Cette coutume de prononcer la peine capitale uniquement dans la salle des pierres taillées n’apparaît que dans les derniers temps de l’histoire juive, un siècle à peu près avant Jésus-Christ. On ne voit la moindre traœ d’une si singulière disposition, ni au temps des juges, ni au temps des rois. Lorsque la justice l’exigeait, on savait prononcer la peine de mort en tout lieu. Il n’y a qu’à ouvrir la Bible pour s’en convaincre. Cette disposition qui enclavait, pour ainsi dire, le droit de vie et de mort dans la salle des pierres taillées n’apparaît, avons-nous dit, que dans la dernière phase du peuple hébreu. Comment s’y était-elle introduite? Nul auteur ne l’indique. On connaît seulement le motif qui donna lieu à cette singularité (18).

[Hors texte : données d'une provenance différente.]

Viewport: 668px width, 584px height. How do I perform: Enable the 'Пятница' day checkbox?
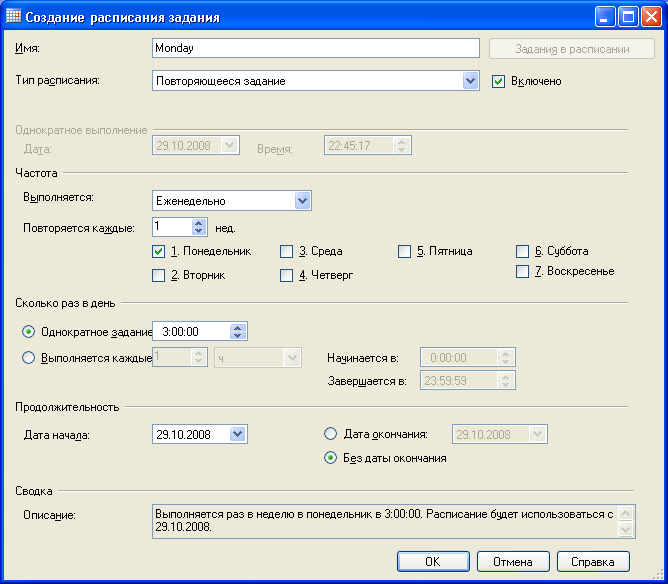pyautogui.click(x=404, y=251)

Le Deutéronome avait dit :
Lorsqu’il se trouvera une affaire embrouillée…, allez au lieu que le Seigneur votre Dieu aura choisi… ; vous ferez tout ce qu’auront dit ceux qui président au lieu que le Seigneur aura choisi (19).

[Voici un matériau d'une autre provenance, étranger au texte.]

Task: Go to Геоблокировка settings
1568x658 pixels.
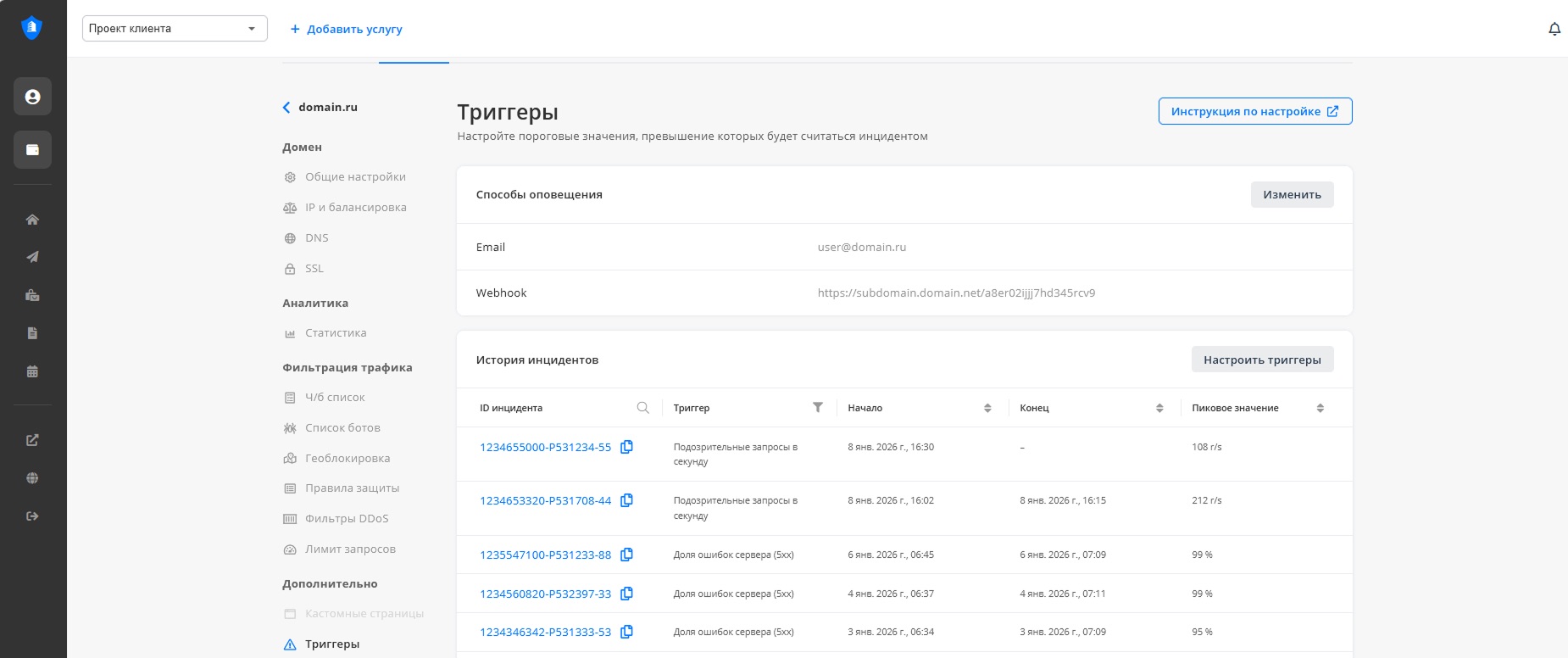Action: click(x=347, y=459)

Eh bien, exagérant la portée de ce commandement, les chefs de la Synagogue, qui vivaient un siècle avant Jésus Christ, se persuadèrent que, pour obéir ponctuellement à la loi, il fallait se rendre au lieu que le Seigneur avait choisi, toutes les fois qu’il se présentait une affaire embrouillée. Or, quoi de plus embrouillé, selon eux, qu’une affaire où il s’agissait de prononcer une peine capitale? Et quel était le lieu que le Seigneur avait choisi, sinon le Temple? Partant donc de cette interprétation étroite et forcée, les chefs de la Synagogue en arrivèrent à ne plus vouloir exercer le droit de vie et de mort que dans une salle spéciale du Temple. De là, la coutume qui circonscrivait l’exercice du droit de vie et de mort dans la salle des pierres taillées. Comme on le voit, l’interprétation exagérée de la lettre, que les talmudistes devaient plus tard pousser si loin, commençait déjà.

Il est donc certain qu’au temps de Jésus-Christ, la coutume qui circonscrivait l’exercice du droit de vie et de mort dans la salle des pierres taillées avait force de loi, et que toute sentence prononcée hors de cette salle était nulle de fait. Cette remarque est importante ; on le comprendra dans la suite de cet écrit.